Security experts recommend that static analysis is used. And using several tools is the best approach from a security perspective.
Coding standards
Coding standard | Open Source | Premium | |
---|---|---|---|
Misra C 2012 - original rules | Partial | Yes | |
Misra C 2012 - amendment #1 | Partial | Yes | |
Misra C 2012 - amendment #2 | Partial | Yes | |
Misra C 2012 - amendment #3 | Yes | ||
Misra C 2012 - amendment #4 | Yes | ||
Misra C 2012 - Compliance report | Yes | ||
Misra C 2012 - Rule texts | User provided | Yes | |
Misra C 2023 | Yes | ||
Misra C++ 2008 | Yes | ||
Misra C++ 2023 | Yes | ||
Cert C | Yes | ||
Cert C++ | Yes | ||
Autosar | Partial |
All checks
For a list of all checks in Cppcheck see: http://sourceforge.net/p/cppcheck/wiki/ListOfChecks.
Clients and plugins
Cppcheck is integrated with many popular development tools. For instance:
- Buildbot - integrated
- CLion - Cppcheck plugin
- Code::Blocks - integrated
- CodeDX (software assurance tool) - integrated
- CodeLite - integrated
- CppDepend 5 - integrated
- Eclipse - Cppcheclipse
- gedit - gedit plugin
- github - Codacy, Codety and SoftaCheck
- Hudson - Cppcheck Plugin
- Jenkins - Cppcheck Plugin
- KDevelop - integrated since v5.1
- Mercurial (Linux) - pre-commit hook - Check for new errors on commit (requires interactive terminal)

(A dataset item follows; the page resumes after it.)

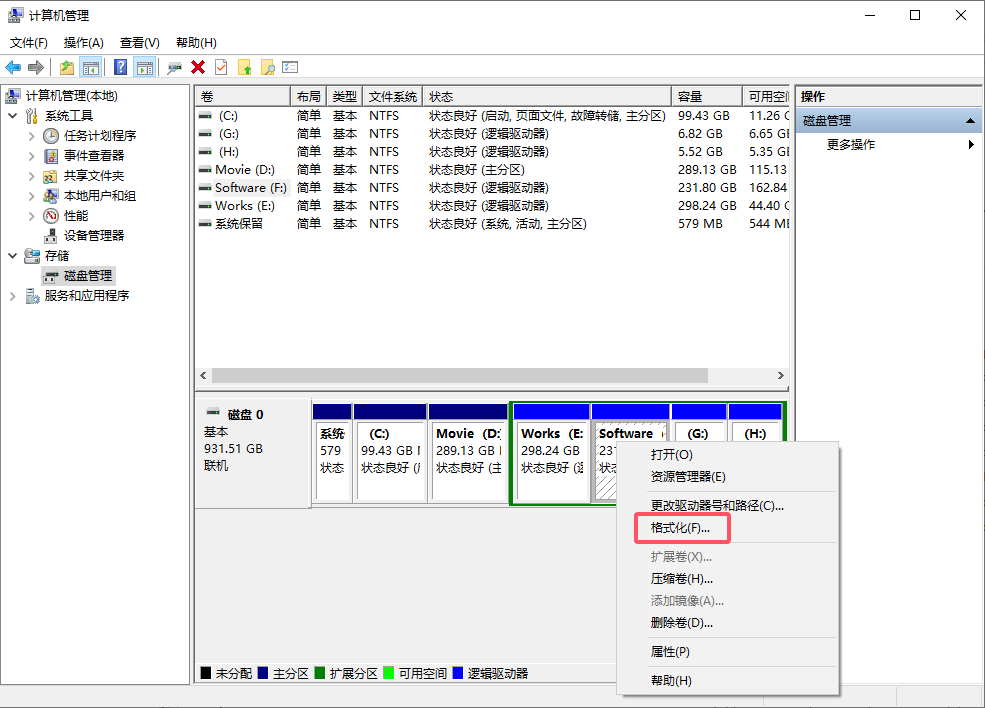Choose 格式化(F) from the context menu
The height and width of the screenshot is (708, 985).
click(x=681, y=528)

- QtCreator - Qt Project Tool (qpt)
- Tortoise SVN - Adding a pre-commit hook script
- Vim - Vim Compiler
- Visual Studio - Visual Studio plugin
- VScode - VScode plugin
Other static analysis tools
Using a battery of tools is better than using one tool. Each tool has unique code analysis and therefore we recommend that you also use other tools.
Cppcheck focus on bugs instead of stylistic issues. Therefore a tool that focus on stylistic issues could be a good addition.

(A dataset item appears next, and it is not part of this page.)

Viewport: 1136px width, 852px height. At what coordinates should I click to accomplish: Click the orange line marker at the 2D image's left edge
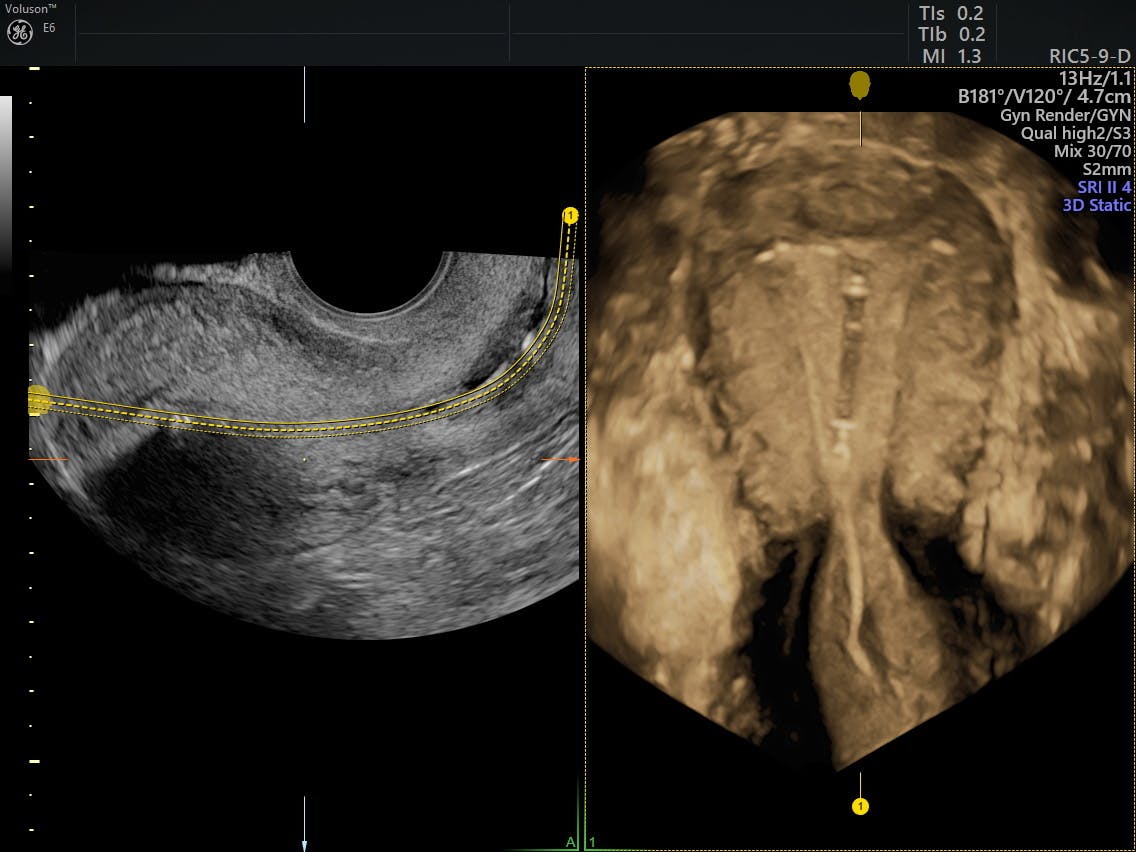[48, 459]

Cppcheck tries very hard to avoid false positives. Sometimes people want to detect all bugs even if there will be many false warnings, for instance when they are working on a release and want to verify that there are no bugs. A tool that is much more noisy than Cppcheck might be a good addition.
Even tools that have the same design goals as Cppcheck will probably be good additions. Static analysis is such a big field, Cppcheck only covers a small fraction of it. No tool covers the whole field. The day when all manual testing will be obsolete because of some tool is very far away.
News
Documentation
You can read the manual or download some articles.
Support
Donate CPU
The Cppcheck project is a hobby project with limited resources. You can help us by donating CPU (1 core or as many as you like). It is simple:
- Download (and extract) Cppcheck source code
- Run script: python cppcheck/tools/donate-cpu.py
The script will analyse debian source code and upload the results to a cppcheck server. We need these results both to improve Cppcheck and to detect regressions.
You can stop the script whenever you like with Ctrl C.
Contribute
You are welcome to contribute. Help is needed.
A presentation that might be interesting: Contribute to open source static analysis
- Testing
- Pick a project and test its source with the latest version of Cppcheck. Submit tickets to Trac about the issues you find in Cppcheck.
- Developing
- Pick a ticket from Trac, write a test case for it (and write a comment to the ticket for which that test case has been created). Alternatively, pick a test case that fails and try to fix it. Make a patch and submit it to Trac either inline, if it is small, or otherwise - attach it as a file.
- Marketing
- Write articles, reviews or tell your friends about us. The more users we have, the more people we have testing and the better we can become.
- Design
- Come up with some new good checks, and create tickets in the Trac instance about them.
- Integration
- Write a plugin for your favorite IDE or create a package for your distribution or operating system.
- Technical Writing
- Write better documentation for the bugs we find. Currently only a few bugs have any documentation at all.